• WHAT YOU NEED TO DO:
Extract every line of the listing below that contains the string "height", treating uppercase and lowercase letters as distinct.

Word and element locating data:

# # #

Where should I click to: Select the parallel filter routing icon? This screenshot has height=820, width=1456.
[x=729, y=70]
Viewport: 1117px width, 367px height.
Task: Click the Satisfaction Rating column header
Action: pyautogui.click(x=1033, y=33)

# # #

• REPLY:
Where should I click to: Select the parallel filter routing icon? This screenshot has height=820, width=1456.
Viewport: 1117px width, 367px height.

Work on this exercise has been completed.